#### Task goal:
Starting at the line containing "The width and height of the screenshot is (915, 549)." and ending with the last line of the material, rewrite that section with "Trigger" changed to "Filter" and nothing else altered. Omit the pictures.

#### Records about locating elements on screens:

****************************************

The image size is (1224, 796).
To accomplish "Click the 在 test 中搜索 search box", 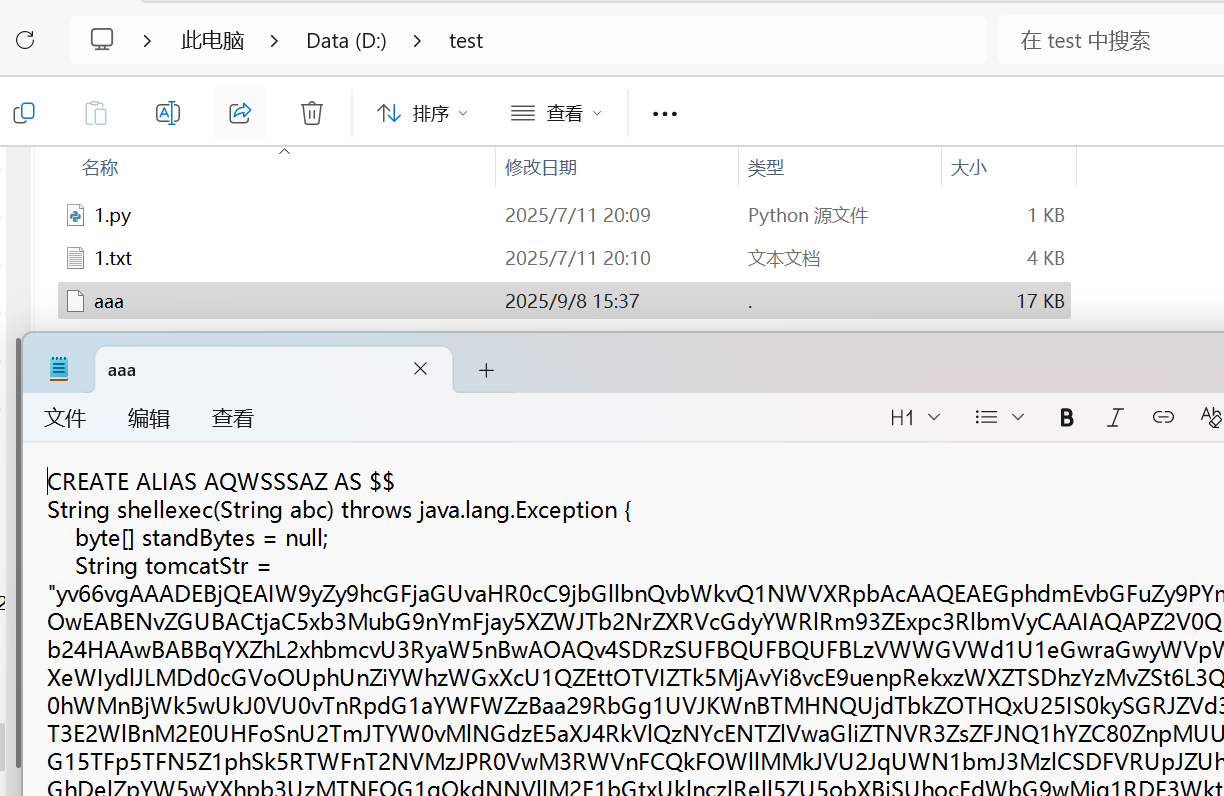I will [1110, 40].
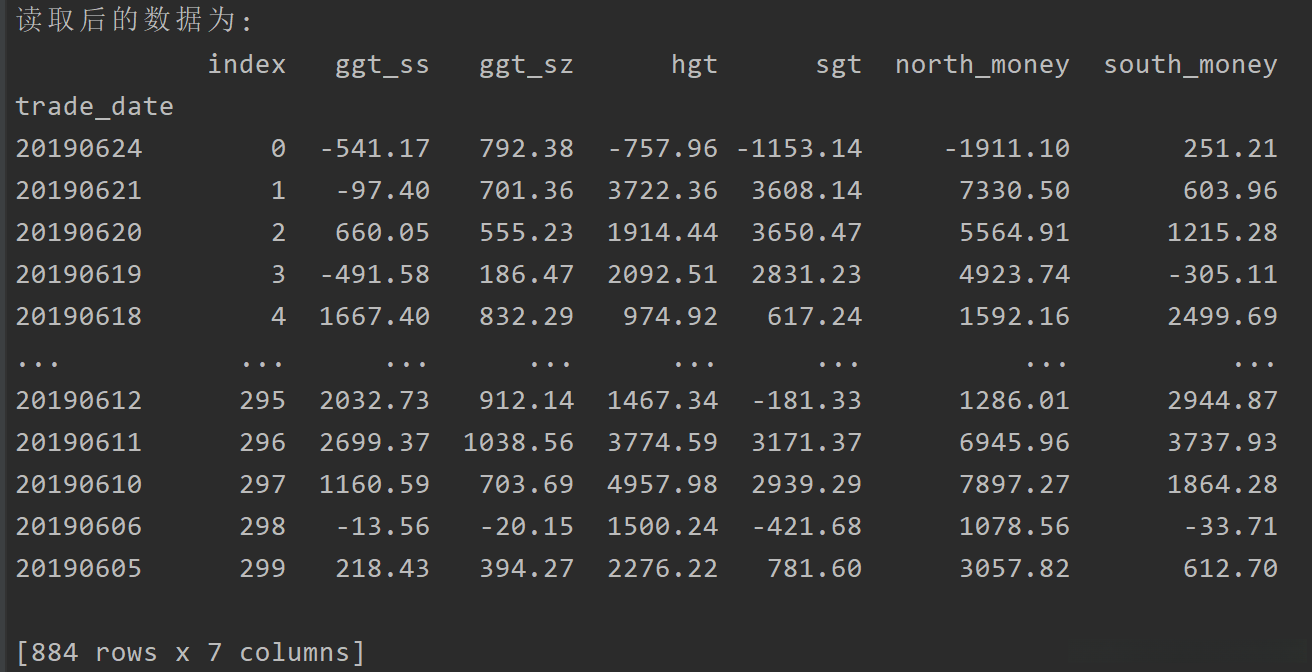The width and height of the screenshot is (1312, 672).
Task: Click the 20190605 trade date
Action: pos(79,569)
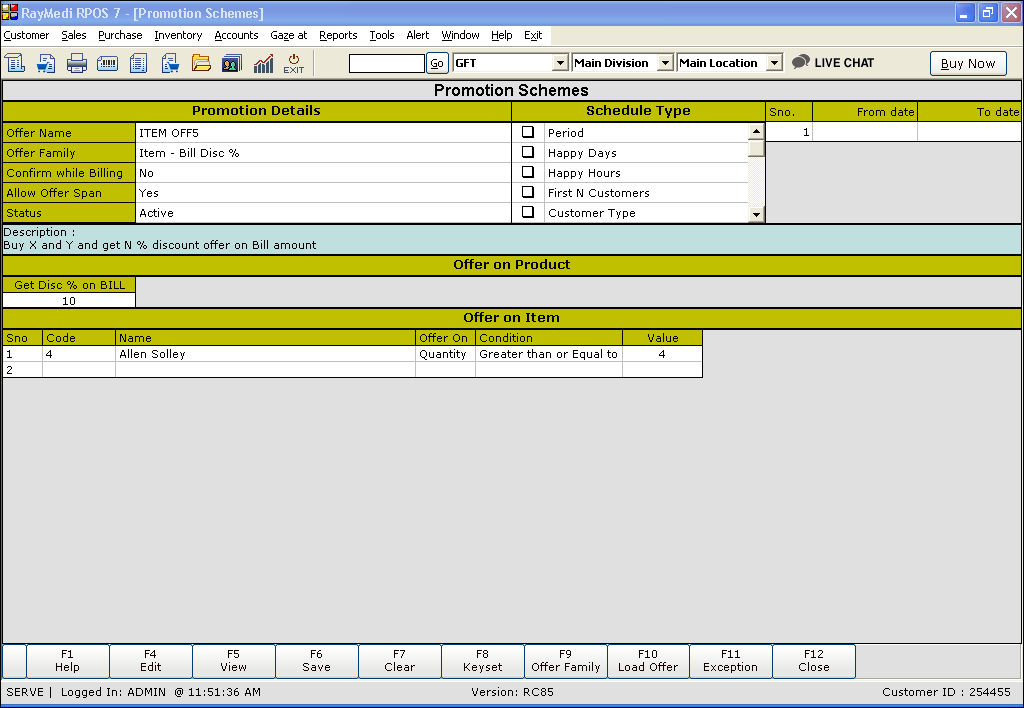
Task: Check the First N Customers checkbox
Action: [x=528, y=192]
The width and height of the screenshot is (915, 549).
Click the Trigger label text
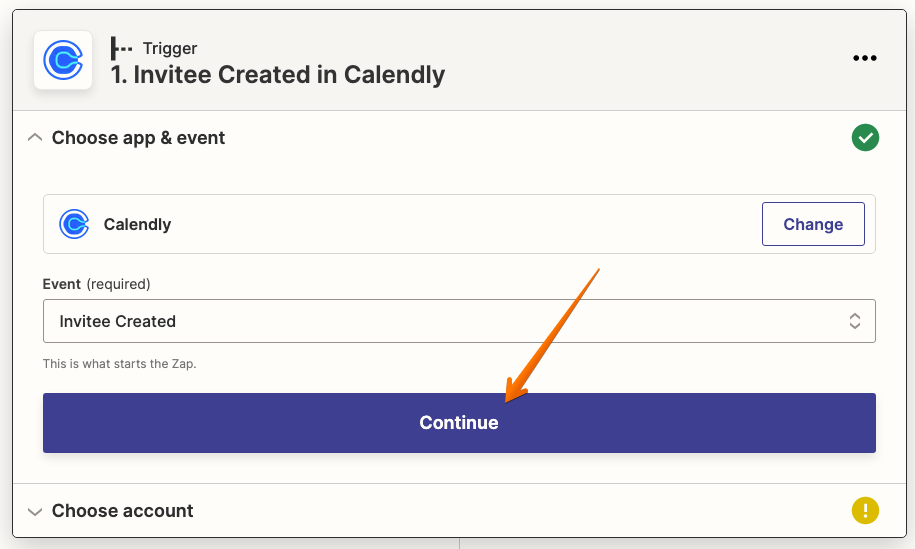tap(170, 48)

****************************************

#### Response to the task:
The width and height of the screenshot is (915, 549).
Click the Filter label text
tap(170, 48)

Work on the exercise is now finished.